Typically, an unsecured debt settlement will come about when you’re trying to resolve a debt that hasn’t been secured against a piece of property that you own as collateral. These usually come from common types of loans like student loans, credit card charges, utility or service provider bills, and the like. Personal loans are also considered unsecured. Essentially, any unsecured loan is one whose terms did not require that you offer up a piece of property like a car, boat, or house, as collateral. One exception to the rule is an automotive loan, which is almost always going to be secured, with your car as collateral.
Defaulting on an Unsecured Loan
When secure loans are not paid off, the lender’s reaction is simply to re-possess whatever piece of property was offered up as collateral. This basically ensures that the lender is compensated to a degree that is at least close to the amount of the original loan, even if that compensation came in the form of a piece of valuable property, as opposed to simple cash.

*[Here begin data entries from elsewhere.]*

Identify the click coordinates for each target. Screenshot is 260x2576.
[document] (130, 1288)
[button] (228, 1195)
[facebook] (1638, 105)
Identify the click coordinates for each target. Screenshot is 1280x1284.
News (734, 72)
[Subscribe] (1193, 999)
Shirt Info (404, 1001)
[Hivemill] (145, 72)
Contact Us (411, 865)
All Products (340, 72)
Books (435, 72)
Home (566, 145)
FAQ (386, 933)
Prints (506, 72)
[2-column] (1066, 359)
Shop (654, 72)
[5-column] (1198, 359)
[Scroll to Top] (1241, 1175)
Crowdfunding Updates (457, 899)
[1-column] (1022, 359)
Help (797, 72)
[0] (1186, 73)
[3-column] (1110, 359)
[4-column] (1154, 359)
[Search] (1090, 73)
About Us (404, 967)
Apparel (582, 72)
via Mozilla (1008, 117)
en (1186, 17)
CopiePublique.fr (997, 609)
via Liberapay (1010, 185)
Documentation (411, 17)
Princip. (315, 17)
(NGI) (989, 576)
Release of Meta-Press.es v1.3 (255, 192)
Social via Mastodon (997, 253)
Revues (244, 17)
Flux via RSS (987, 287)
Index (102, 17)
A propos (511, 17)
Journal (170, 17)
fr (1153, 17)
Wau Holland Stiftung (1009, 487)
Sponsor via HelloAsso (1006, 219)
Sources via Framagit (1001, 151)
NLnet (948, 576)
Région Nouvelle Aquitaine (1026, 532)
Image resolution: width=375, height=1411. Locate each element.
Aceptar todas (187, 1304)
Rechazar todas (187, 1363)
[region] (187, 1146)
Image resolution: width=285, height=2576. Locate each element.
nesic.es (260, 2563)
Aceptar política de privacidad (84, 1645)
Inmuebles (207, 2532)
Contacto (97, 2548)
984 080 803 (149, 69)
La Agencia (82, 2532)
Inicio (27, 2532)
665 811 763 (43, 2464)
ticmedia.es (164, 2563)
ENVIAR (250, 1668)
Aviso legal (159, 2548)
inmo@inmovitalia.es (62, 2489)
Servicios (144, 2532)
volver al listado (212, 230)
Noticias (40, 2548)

If you don’t pay off an unsecured loan, however, and have yet to negotiate an unsecured debt settlement, the most common courses of action involve lawsuits and collection agencies. A lender who has not been paid back will likely first contact a collection agency, who will then take on the responsibility of obtaining the funds from you. You might be able to negotiate your unsecured debt settlement with the collection agency, as well. Whatever the case may be, unsecured debts can be very problematic if they’re not paid back. Settling this type of debt, though, is absolutely possible when you’re armed with the right information.